▶ _Record extracts_:
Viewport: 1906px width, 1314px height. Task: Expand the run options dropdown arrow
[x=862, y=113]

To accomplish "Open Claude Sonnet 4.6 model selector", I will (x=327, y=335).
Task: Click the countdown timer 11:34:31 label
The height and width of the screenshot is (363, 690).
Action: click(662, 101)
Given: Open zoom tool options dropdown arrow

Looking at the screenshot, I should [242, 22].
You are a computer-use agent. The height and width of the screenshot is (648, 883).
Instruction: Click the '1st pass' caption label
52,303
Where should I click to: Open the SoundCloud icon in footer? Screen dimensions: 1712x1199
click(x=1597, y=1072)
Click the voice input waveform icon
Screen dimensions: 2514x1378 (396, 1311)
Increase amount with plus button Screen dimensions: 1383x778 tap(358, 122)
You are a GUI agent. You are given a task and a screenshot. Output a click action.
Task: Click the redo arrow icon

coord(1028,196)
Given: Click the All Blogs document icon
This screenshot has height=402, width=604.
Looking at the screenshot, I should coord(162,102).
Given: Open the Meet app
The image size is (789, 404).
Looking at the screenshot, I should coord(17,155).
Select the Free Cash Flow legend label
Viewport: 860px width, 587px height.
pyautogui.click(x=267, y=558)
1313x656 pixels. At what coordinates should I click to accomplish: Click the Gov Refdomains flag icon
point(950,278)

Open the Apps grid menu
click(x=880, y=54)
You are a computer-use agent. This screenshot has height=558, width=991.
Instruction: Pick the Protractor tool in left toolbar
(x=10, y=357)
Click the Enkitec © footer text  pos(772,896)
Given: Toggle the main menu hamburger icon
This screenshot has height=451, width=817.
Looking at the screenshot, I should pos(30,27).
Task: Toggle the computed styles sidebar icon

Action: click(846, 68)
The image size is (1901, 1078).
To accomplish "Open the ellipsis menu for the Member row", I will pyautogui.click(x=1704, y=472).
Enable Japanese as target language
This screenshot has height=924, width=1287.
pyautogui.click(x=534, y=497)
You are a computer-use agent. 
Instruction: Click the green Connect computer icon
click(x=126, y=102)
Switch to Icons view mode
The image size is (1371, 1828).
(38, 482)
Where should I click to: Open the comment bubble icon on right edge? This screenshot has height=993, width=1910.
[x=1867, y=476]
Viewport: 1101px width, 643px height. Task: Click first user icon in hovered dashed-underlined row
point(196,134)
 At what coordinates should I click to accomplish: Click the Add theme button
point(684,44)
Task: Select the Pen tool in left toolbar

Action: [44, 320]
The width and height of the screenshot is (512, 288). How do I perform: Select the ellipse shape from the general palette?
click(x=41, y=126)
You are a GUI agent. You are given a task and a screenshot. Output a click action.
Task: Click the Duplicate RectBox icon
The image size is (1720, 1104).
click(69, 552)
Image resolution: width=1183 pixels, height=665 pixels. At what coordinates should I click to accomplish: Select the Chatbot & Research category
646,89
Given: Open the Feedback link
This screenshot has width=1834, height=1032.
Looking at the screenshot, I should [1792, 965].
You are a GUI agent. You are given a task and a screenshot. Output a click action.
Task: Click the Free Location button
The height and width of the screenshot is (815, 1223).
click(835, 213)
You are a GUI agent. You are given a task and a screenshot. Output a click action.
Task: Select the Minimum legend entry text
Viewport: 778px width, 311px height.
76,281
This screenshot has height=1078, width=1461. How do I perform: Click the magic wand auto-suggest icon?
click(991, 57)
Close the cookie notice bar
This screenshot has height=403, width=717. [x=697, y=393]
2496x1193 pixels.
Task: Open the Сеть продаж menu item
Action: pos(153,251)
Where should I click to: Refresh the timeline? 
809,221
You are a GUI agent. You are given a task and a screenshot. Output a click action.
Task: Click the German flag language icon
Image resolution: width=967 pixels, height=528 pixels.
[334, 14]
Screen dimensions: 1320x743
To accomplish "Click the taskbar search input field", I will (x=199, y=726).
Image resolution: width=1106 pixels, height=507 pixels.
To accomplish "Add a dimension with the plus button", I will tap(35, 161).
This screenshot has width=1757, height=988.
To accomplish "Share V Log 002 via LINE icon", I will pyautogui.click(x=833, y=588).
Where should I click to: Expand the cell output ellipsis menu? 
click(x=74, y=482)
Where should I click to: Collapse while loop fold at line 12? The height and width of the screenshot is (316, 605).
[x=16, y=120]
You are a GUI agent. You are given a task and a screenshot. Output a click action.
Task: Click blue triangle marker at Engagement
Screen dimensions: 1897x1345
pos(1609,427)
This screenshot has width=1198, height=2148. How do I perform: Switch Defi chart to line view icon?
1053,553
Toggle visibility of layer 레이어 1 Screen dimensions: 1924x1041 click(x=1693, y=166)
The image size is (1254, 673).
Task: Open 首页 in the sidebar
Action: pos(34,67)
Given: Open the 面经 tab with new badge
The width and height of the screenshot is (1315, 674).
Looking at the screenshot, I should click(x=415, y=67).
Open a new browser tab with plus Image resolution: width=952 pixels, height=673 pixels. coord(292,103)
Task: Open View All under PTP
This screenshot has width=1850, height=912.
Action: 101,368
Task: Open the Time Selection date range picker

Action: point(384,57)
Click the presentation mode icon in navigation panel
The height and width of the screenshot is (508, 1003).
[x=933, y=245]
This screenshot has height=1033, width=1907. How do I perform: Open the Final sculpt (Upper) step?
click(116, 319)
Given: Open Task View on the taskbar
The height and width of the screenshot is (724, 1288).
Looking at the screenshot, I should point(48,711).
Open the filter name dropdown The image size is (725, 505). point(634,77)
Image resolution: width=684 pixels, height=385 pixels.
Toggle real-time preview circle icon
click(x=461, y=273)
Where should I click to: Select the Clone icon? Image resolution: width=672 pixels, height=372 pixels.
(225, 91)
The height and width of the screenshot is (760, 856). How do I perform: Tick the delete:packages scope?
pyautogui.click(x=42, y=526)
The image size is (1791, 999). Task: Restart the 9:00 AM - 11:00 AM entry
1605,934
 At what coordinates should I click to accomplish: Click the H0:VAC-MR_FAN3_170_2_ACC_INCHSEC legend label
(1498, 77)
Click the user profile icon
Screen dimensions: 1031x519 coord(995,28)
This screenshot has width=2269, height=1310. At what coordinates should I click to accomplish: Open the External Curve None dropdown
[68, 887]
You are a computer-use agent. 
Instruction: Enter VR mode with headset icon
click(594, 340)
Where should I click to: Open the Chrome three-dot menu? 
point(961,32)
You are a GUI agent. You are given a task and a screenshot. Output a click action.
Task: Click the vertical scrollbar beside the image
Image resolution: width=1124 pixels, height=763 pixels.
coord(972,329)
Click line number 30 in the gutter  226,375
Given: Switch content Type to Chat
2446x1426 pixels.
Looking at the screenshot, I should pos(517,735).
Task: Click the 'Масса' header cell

▶ _What is being asked_: Take from the material above the lines running from the one with "This screenshot has height=1033, width=1907." through the one with "Open the filter", and repeat them exactly, with nothing else.

▶ _Output of the task_:
This screenshot has height=1033, width=1907. How do I perform: Open the Final sculpt (Upper) step?
click(116, 319)
Given: Open Task View on the taskbar
The height and width of the screenshot is (724, 1288).
Looking at the screenshot, I should point(48,711).
Open the filter name dropdown The image size is (725, 505). point(634,77)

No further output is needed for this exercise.